▶ [Goal of the exercise]
Using the piece on HUD regulators and manufactured housing below, answer each question.
(a) Which two regulatory issues did the HUD-COSAA meeting address?
(b) Which committee's members and officers did HUD not invite?
(c) How many cases have been handled so far under the federal dispute resolution system?

▶ [Passage shown]
With consumers of affordable housing facing unprecedented obstacles obtaining financing and with the small businesses that constitute the heart and core of the manufactured housing industry struggling every day to survive, HUD regulators have demonstrated once again that they remain woefully out of touch with – and insensitive to – the struggles of the federal program stakeholders.
As was shown at the recently-concluded HUD-COSAA meeting, HUD program regulators, in the face of terrible economic times for the industry and its consumers, are not only continuing – but are intensifying and expanding – efforts that will cause even greater harm. Worse yet, most of those efforts have been tailored to appease the industry’s largest businesses at the expense of smaller entities and consumers. Thus, while Congress and the Administration – with critical elections impending – are focused on helping “Main Street” businesses and consumers weather the current economic storm, out-of-touch regulators are busy pushing schemes to undermine the industry’s “Main Street,” on both production and financing, while advancing the interests of its largest entities. They simply do not seem to understand – or care – that every time they unnecessarily increase regulatory compliance costs, they are excluding huge numbers of homebuyers from the market.
This insensitivity to economic reality and the core mission of the federal program was particularly evident when the HUD-COSAA meeting addressed two of the most important regulatory issues facing the industry and its consumers: (1) expanded in-plant regulation; and (2) state and/or local fire sprinkler mandates and federal preemption.
From the start, there was no credible discussion of either of these critical and costly regulatory matters, because discussion panels on both topics were doctored to exclude the industry’s small businesses and consumers, and were instead stacked with supporters of the positions and policies favored by HUD. As a result, representatives of the program stakeholders who would be the most drastically affected by the regulatory compliance cost and retail price increases that would result from HUD’s approach to both issues, had no opportunity to point out and explain the fallacies of those positions and policies, let alone suggest alternatives or improvements.
Even worse, HUD did not bother to invite either the members – or even just the officers – of the Manufactured Housing Consensus Committee (MHCC) who, by law, must be fully engaged on these matters. This should not be surprising, however, given the fact that HUD regulators have done – and continue to do – everything in their power to weaken this important regulatory check-and-balance. They have done this by, among other things, excluding the collective national representation of the industry’s smaller businesses from the MHCC and by refusing to trigger the MHCC consensus and rulemaking provisions of the 2000 reform law regarding these – or other major regulatory actions. As HUD program regulators have tacitly acknowledged, however, the Department has taken these steps precisely because, in the past, the presence of industry collective representatives, as voting members of the MHCC, provided other members with years of accumulated factual background and accurate information that led them to question HUD positions during MHCC debates and even to reject certain HUD proposals.
Thus, rather than consider alternative viewpoints, the Department is attempting to impose the single largest expansion of in-plant regulation since the inception of the federal program – changing its entire “focus” – without bothering to run the core elements of that expansion past the MHCC, or through required rulemaking. Bypassing these procedures, HUD has never had to justify its actions. Nor could it, as the simple fact that there have been fewer than 10 cases handled thus far under the federal dispute resolution system, shows that in-plant regulation is working properly now and is not a problem. Neither has HUD, or anyone else, ever produced any hard numbers on the dollar ($) cost of that expansion on the industry and consumers.

▶ [Extracted material]
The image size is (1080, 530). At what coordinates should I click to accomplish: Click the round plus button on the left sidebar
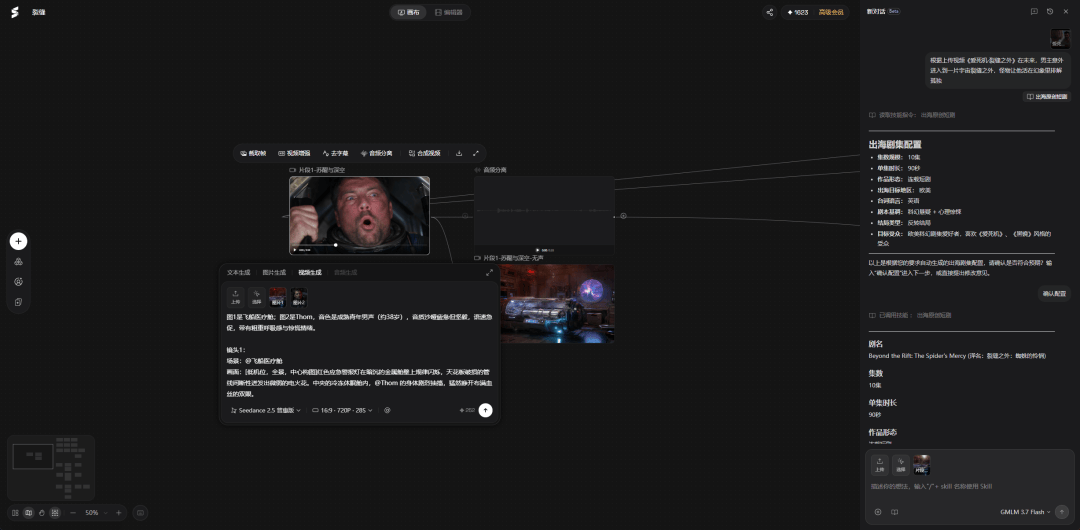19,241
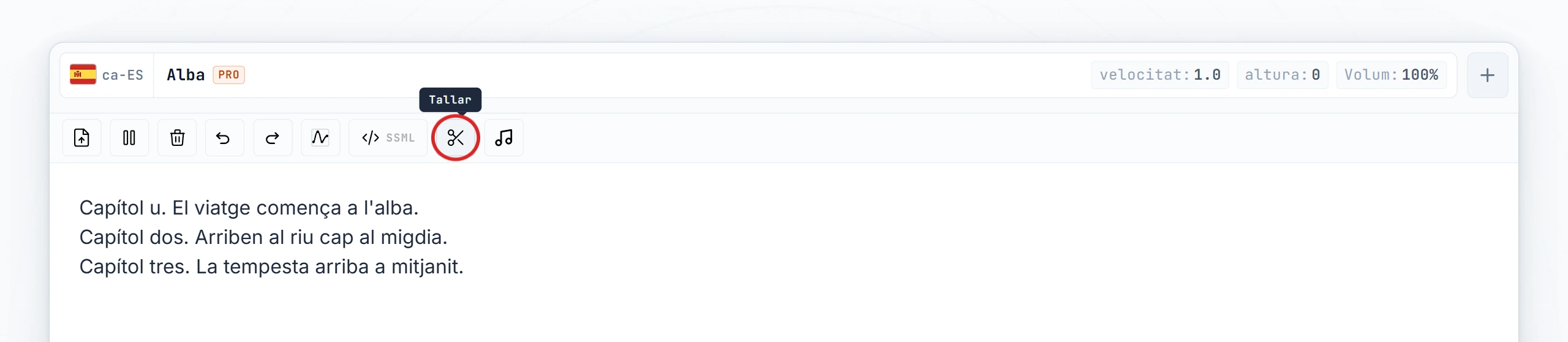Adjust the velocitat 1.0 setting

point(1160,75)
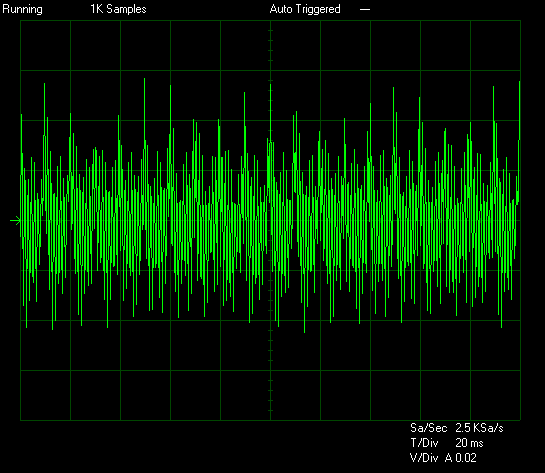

--

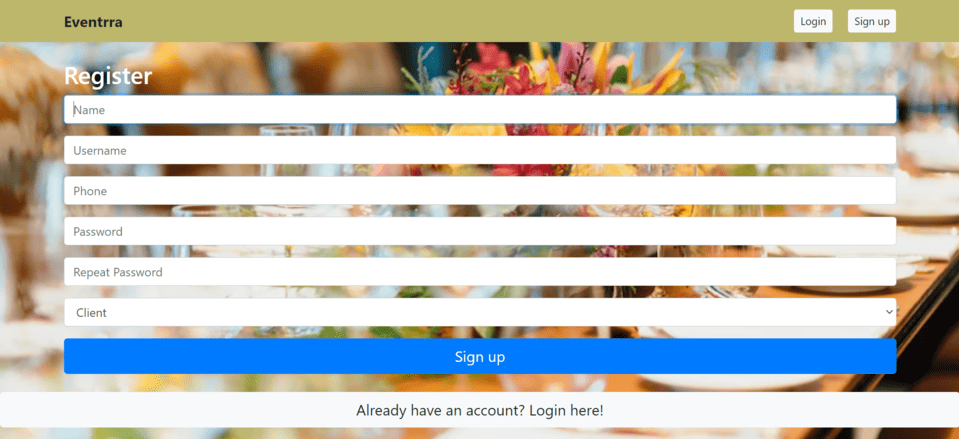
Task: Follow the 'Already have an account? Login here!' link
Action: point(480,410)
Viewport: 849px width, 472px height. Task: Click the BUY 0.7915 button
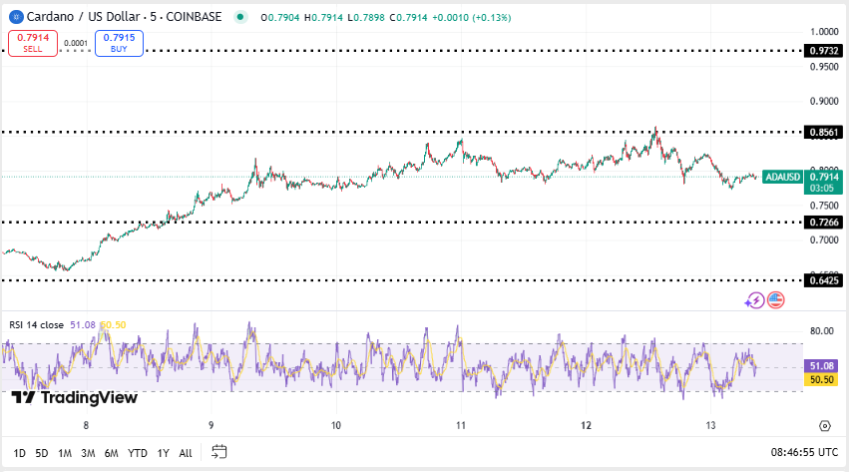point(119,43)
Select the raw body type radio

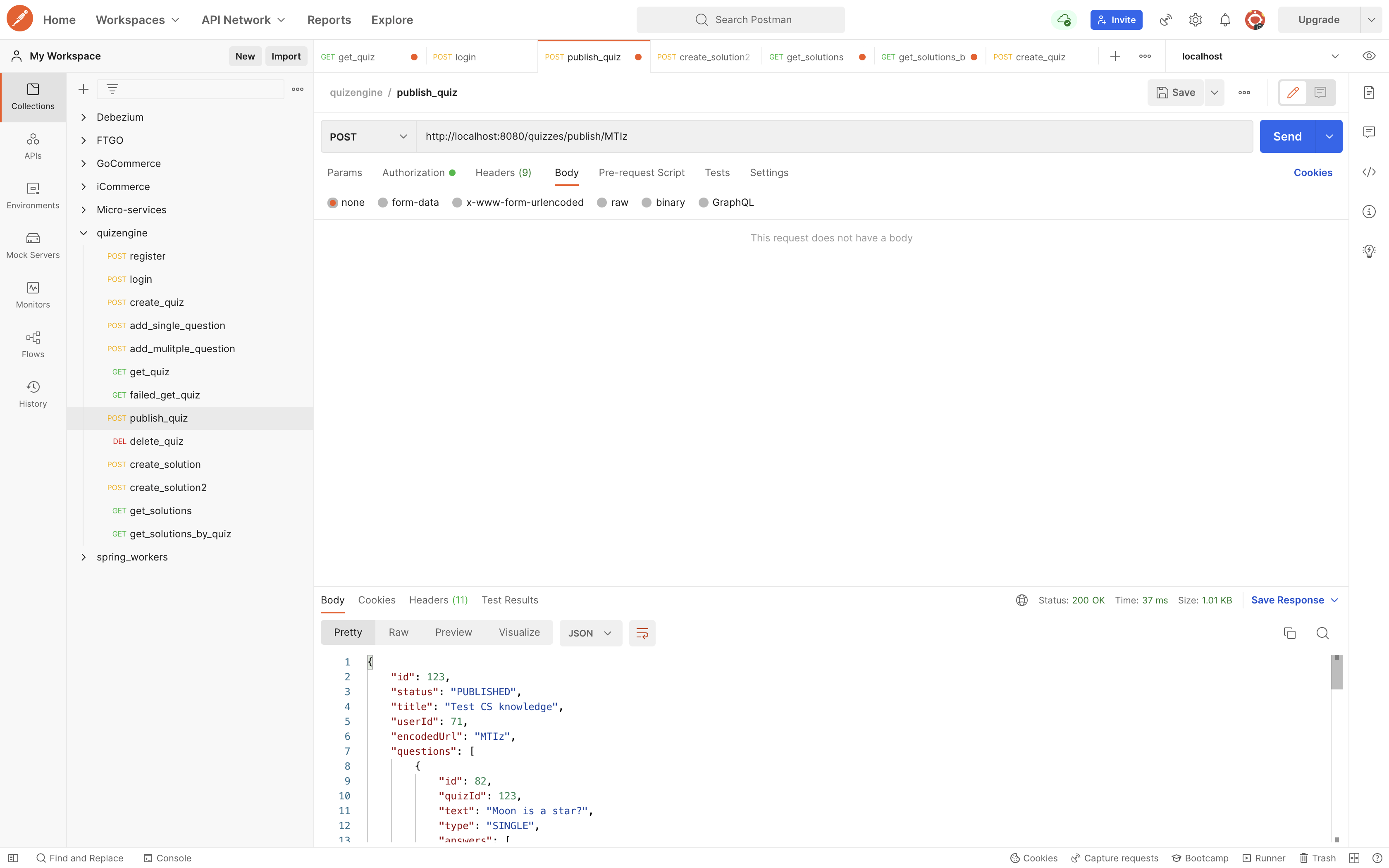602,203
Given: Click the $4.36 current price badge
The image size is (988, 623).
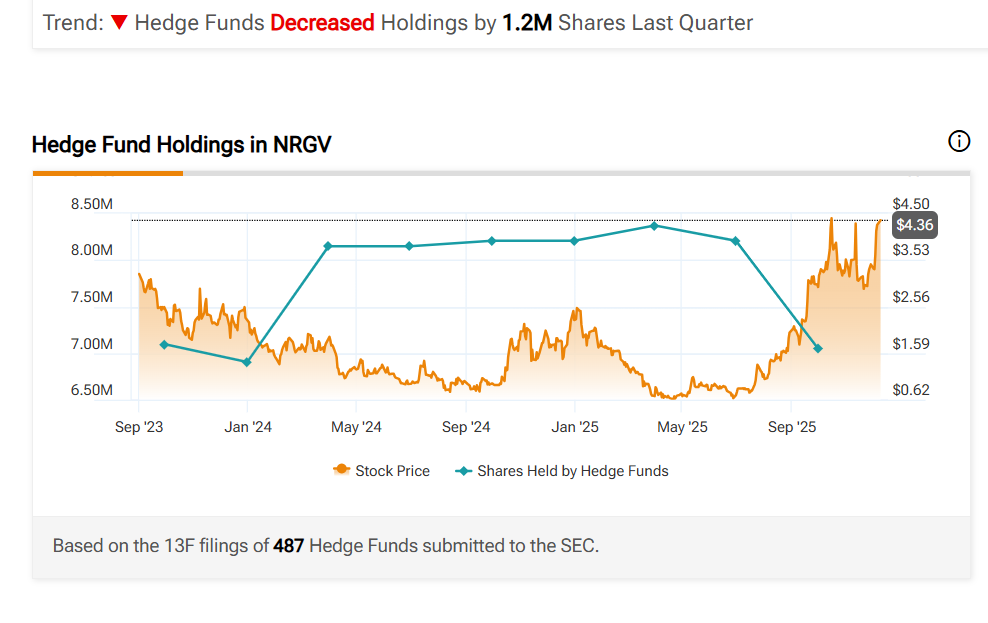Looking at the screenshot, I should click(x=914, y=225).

▶ [Output of the exercise]
(a) Expanded in-plant regulation, and state and/or local fire sprinkler mandates and federal preemption.
(b) The Manufactured Housing Consensus Committee (MHCC).
(c) Fewer than 10.